Saturday, 8 May 2021

9 May: Mother Ocean Day

Mother Ocean Day is the second Sunday in May. A day to celebrate the beauty and wonder of the ocean.

  1. While we envisage the ocean as being made up of five oceans (The Arctic, Atlantic, Pacific, Indian and Southern/Antarctic) and a plethora of seas, gulfs, straits and so on, they're actually all interconnected and make up one big ocean known as The World Ocean. The World Ocean is also collectively known as just "the sea". The term "Seven Seas", which dates back to Sumerian times, divides the two largest, the Pacific and Atlantic, into two, creating the North and South Atlantic and the North and South Pacific.
  2. The word Ocean comes from Oceanus, the oldest of the Titans in Greek mythology, who was seen as the personification of the sea.
  3. 71% of the surface of the Earth is covered in seawater. That's 361,000,000 km2 or 139,000,000 square miles. The ocean contains 97% of Earth's water and 94% of its living species. More than 70% of the Oxygen we breathe is produced by marine plants, mostly algae. Yet only about 5% of it has been explored and many of the living species remain a mystery too. According to the World Register of Marine Species there are about 240,470 accepted species living in the ocean, but this is believed to be only a tiny proportion of them. New marine species are being discovered every day.
  4. You may know that the deepest part of the ocean is the Mariana Trench, located in the Pacific Ocean near the Northern Mariana Islands. Its maximum depth has been estimated as 10,971 meters/35,994 feet (plus or minus 11 meters). The deepest part of it is called Challenger Deep, after the British naval vessel Challenger II, which surveyed the trench in 1951. Not many people have been down there. Less, in fact, than have been to the Moon. One of the people who has been down there is the film director, James Cameron. It's extremely inhospitable down there. The pressure of the Water would be the equivalent of having 50 jumbo jets piled on top of you, it's pitch dark because light cannot penetrate that far down and the water, thanks to hydrothermal vents in the sea floor, can reach 400º Celsius (750º Fahrenheit). The intense pressure is what stops it from boiling away.
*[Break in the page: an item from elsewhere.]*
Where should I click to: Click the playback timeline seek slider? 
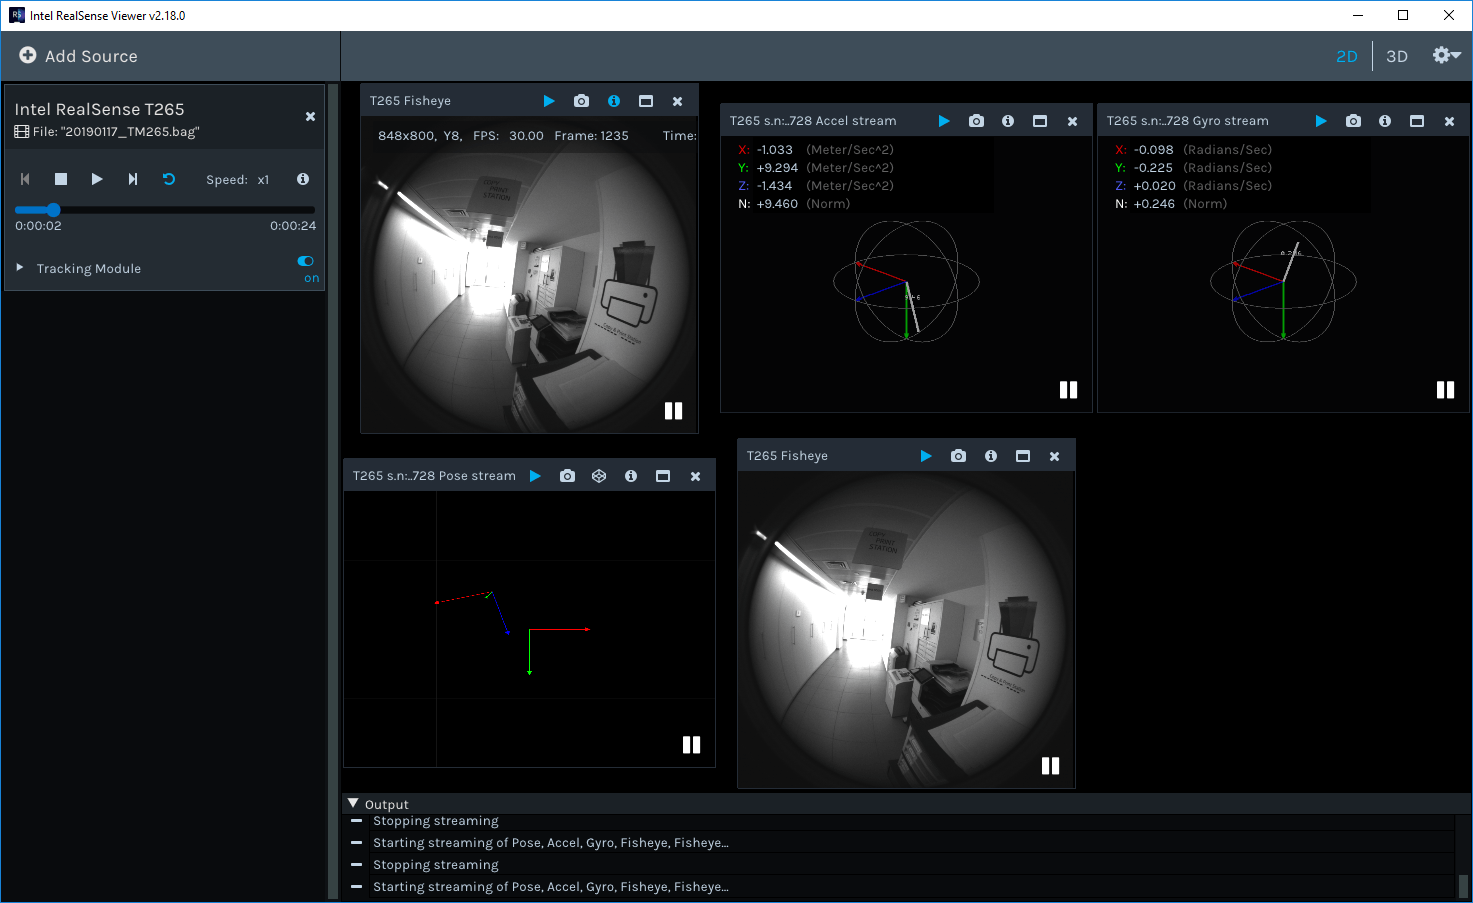165,210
  5. The most remote place in the Ocean is located in the South Pacific. It's called Point Nemo (Latin for "no-one"), and is about 1,600 kilometres from any land at all and around 2,700 kilometres from the nearest inhabited land. In fact, the nearest people to it are the astronauts in the International Space Station, when it passes overhead at an orbit of no more than 258 miles/416km. You may not find people there very often, but there is still human rubbish – space agencies use it as a dumping ground, and it's estimated that over a hundred decommissioned spacecraft are lying beneath the surface.
  6. Which brings us to shipwrecks. There are 3 million shipwrecks in the ocean, according to UNESCO. Between them, they contain more artifacts and treasure than all the world's museums. Over 60 billion dollars worth, according to one estimate. Not only that, but the ocean contains enough diluted Gold for everyone on the planet to have 9lbs of it. Its concentration is only a few parts per trillion. The ocean floor has undissolved gold embedded in it, but it's not cost-effective to mine it.
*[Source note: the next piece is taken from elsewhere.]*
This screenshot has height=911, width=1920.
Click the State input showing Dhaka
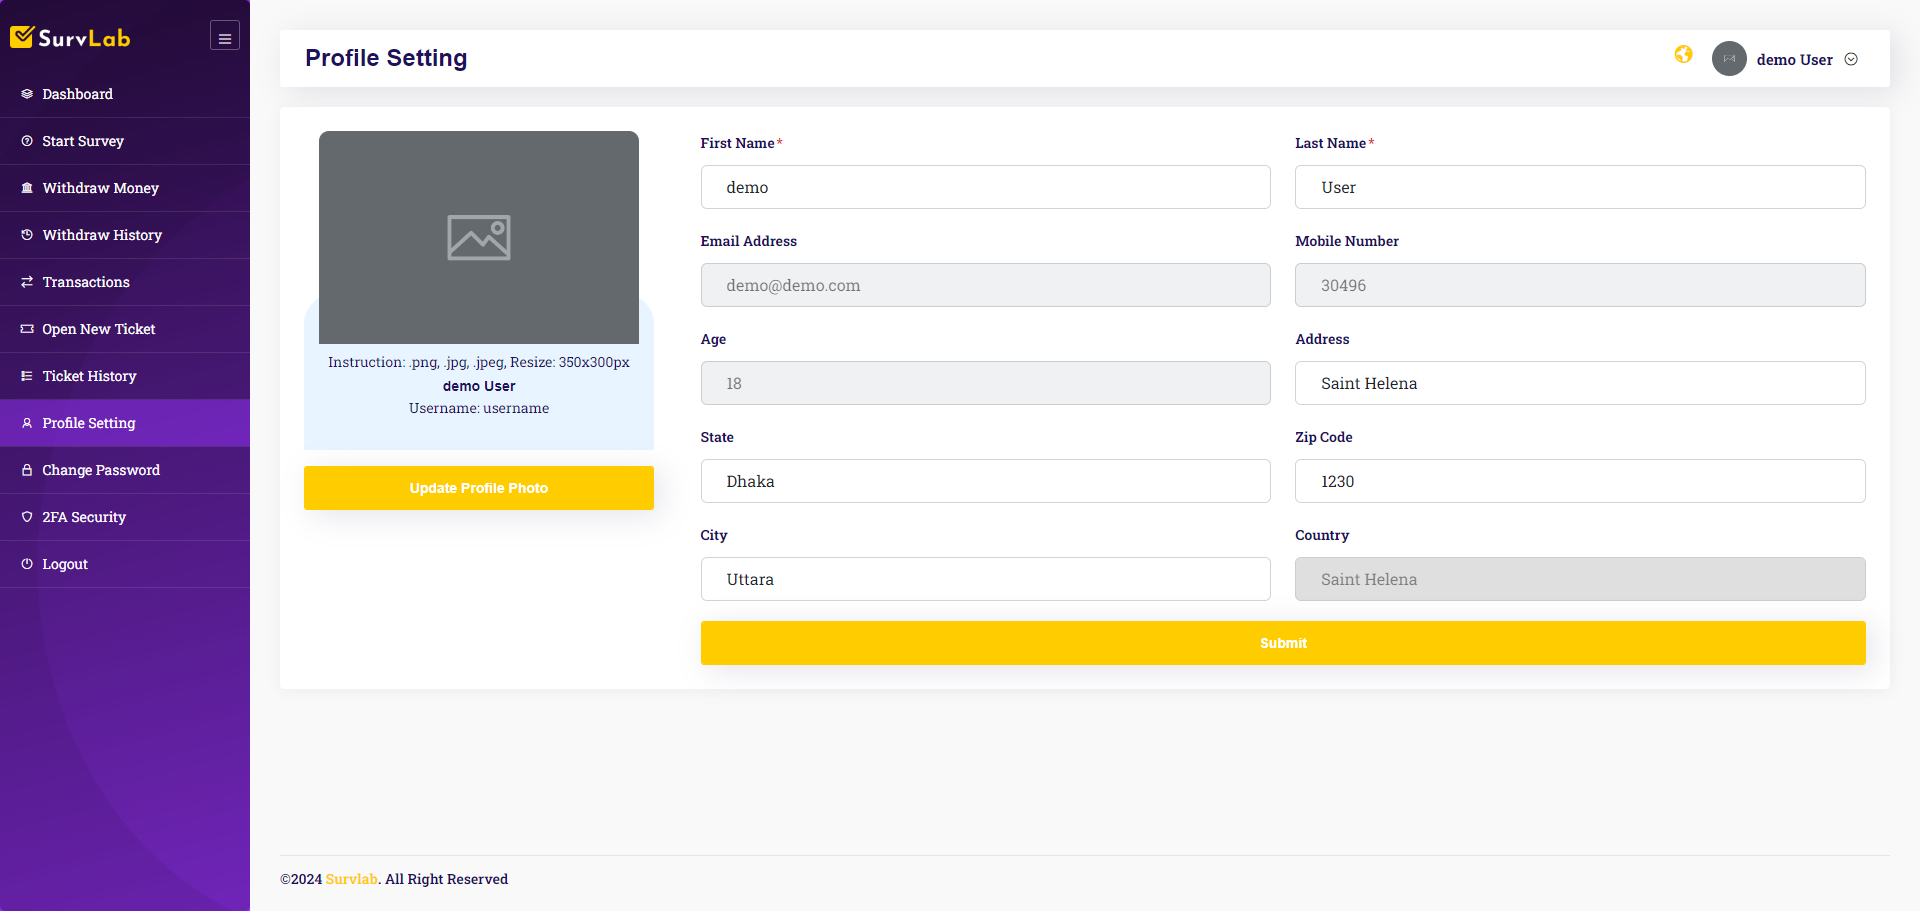pos(985,481)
  7. Earth’s longest chain of mountains isn't the Andes. It's the Mid-Ocean Ridge, which is almost entirely beneath the ocean, and stretches 65,000 kilometres. Yet, it's said, we know the mountain ranges of Venus and Mars better than we know this one. The largest living structure is also in the ocean – the Great Barrier Reef. Measuring around 2,600km, which can be seen from space.
  8. There are rivers and lakes and even waterfalls under the sea. This happens when salt water and hydrogen sulphide combine, making some of the water denser. Temperature differences in the water can create waterfalls. The tallest waterfall on land is Angel Falls in Venezuela which has a drop of over 3,200 feet, but under the sea is the Denmark Strait Cataract, located between Greenland and Iceland with a drop of 11,500 feet, and a flow rate 50,000 times that of Niagara Falls.
  9. Why is the ocean Blue? Water absorbs the Red and Orange part of the spectrum and reflects the blue, so it's the blue that hits our eyes. Because blue wavelengths penetrate much deeper than some other wavelengths, the deeper you go in the ocean, the "bluer" it gets. In case you're wondering, a glass of water isn't blue because you need a heck of a lot of molecules to reflect enough blue light to make it look blue, and a glass of water simply doesn't have enough.
  10. The largest of the oceans is the Pacific. It was named by Magellan who named it after the Latin Tepre Pacificum, meaning “peaceful sea”, since it was calm when he first saw it. At its widest point, from Indonesia to Colombia, the Pacific Ocean is more than five times the diameter of the moon. The area of the Pacific is 59 million square miles and there are about 25,000 islands.